É necessária a concordância do cedente para o ingresso do cessionário no contrato
O Superior Tribunal de Justiça (STJ) negou a um ex-sócio da empresa que comercializou jazigos do Cemitério do Morumbi o direito a indenização por 67 títulos de jazigos perpétuos. A Terceira Turma confirmou decisão da Justiça de São Paulo, segundo a qual é necessário o consentimento expresso da Comunidade Religiosa João XXIII – associação que administra o cemitério – para validar a cessão dos títulos à empresa por antigos proprietários.
Na década de 1970, durante a instalação do cemitério, a Universal Empreendimentos foi contratada para comercializar os jazigos. Por conta de comissões e ajustes, o sócio majoritário da empresa narra que recebeu direitos relativos a 67 jazigos. Os títulos de cessão de direitos foram assinados por duas pessoas, para quem, anteriormente, os proprietários originais do terreno já haviam transferido os jazigos. Inicialmente, os títulos foram recebidos como parte de pagamento pelo uso da área como cemitério.
A disputa jurídica teve início no ano 2000, quando o sócio majoritário da Universal Empreendimentos ingressou com ação para ser indenizado pelos títulos ou para ser declarado detentor de direitos sobre os jazigos não alienados pela associação a terceiros.
Em primeiro grau, após analisar o conteúdo dos contratos e destacar que não continham a identificação nominal de cessionários, foi decidido que “a mera posse dos documentos relativos aos títulos não permitiria inferir que o autor [da ação] fosse titular do direito de uso neles consignado”. A sentença diz, ainda, que o empresário teria recebido os contratos na condição de mero detentor, para comercialização, conservando-os em nome e por conta daqueles que contrataram sua empresa para negociar no varejo os jazigos.
O empresário apelou. No entanto, o Tribunal de Justiça de São Paulo (TJSP) negou a pretensão, ao argumento de que, além de os contratos apresentados não comprovarem a titularidade dos direitos reclamados, “era viciado o próprio negócio jurídico”.

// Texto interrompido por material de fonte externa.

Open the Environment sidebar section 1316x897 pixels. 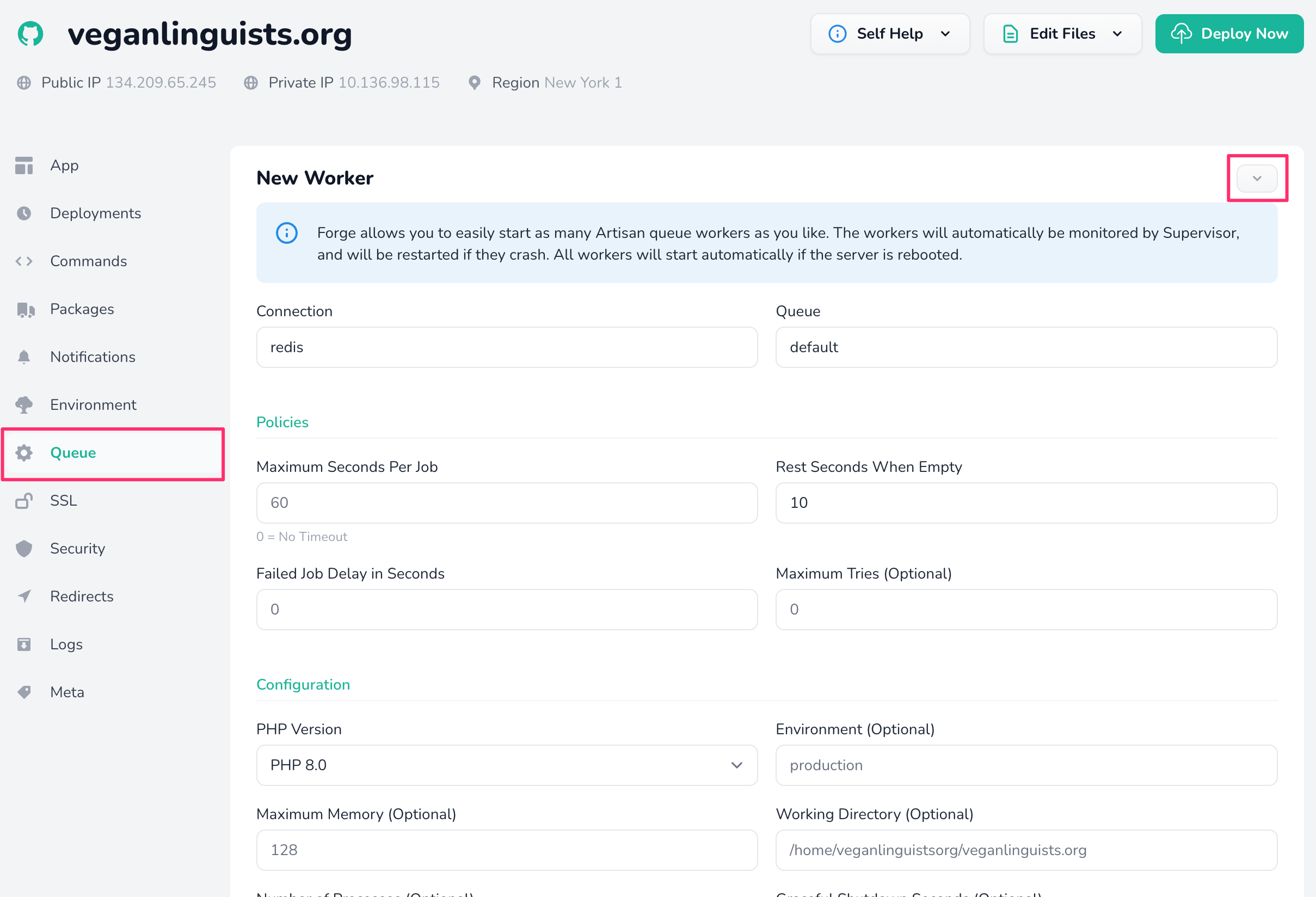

O relator do recurso, ministro Sidnei Beneti, fez um longo estudo em seu voto sobre o que é chamado de jus sepulchri, o direito de comercialização de sepulturas. Ele afirmou que, no caso em julgamento, à época da produção dos documentos de cessão de uso, os jazigos estavam vagos, o que representa exceção à regra de não comercialização (jazigo vago ou de onde os restos mortais já tenham sido transladados).
Concordância
O ministro Beneti concluiu que, embora se admita a cessão, no caso concreto ela é inviável pelos seguintes motivos: falta de concordância da Comunidade Religiosa João XXIII à cessão do contrato em favor do ex-sócio da Universal; não configuração do contrato como título apto à transferência imediata de direito de uso ao portador; e não demonstração de causa jurídica, legitimadora da transferência dos créditos ao empresário.

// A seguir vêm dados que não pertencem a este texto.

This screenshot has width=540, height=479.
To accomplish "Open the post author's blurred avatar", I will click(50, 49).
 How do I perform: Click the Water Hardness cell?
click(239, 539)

Quanto ao primeiro ponto observado, o ministro Beneti afirmou que a doutrina ressalta a necessidade de concordância do cedente com o ingresso do cessionário no contrato, afinal, “o cedido pode recusar-se a prestar na pessoa do cessionário as obrigações que lhe incumbam”. No caso analisado, não houve notificação à associação religiosa de cessão dos contratos ao empresário, alegadamente realizadas por cessionários que, por sua vez, já haviam recebido dos primitivos proprietários e primeiros cessionários.
Em outro ponto, o ministro Beneti ressaltou que os contratos não eram aptos a qualificar-se como títulos de crédito, de forma a deduzir direito neles contido, em favor de quem os possuísse – no caso, o empresário. O relator destacou que não há norma legal que considere o contrato de cessão de uso de jazigo em cemitério como um título de crédito. Além disso, o longo tempo em que o empresário deixou de praticar os alegados direitos que sustenta em títulos de crédito ao portador fulmina os documentos pelo “desuso”.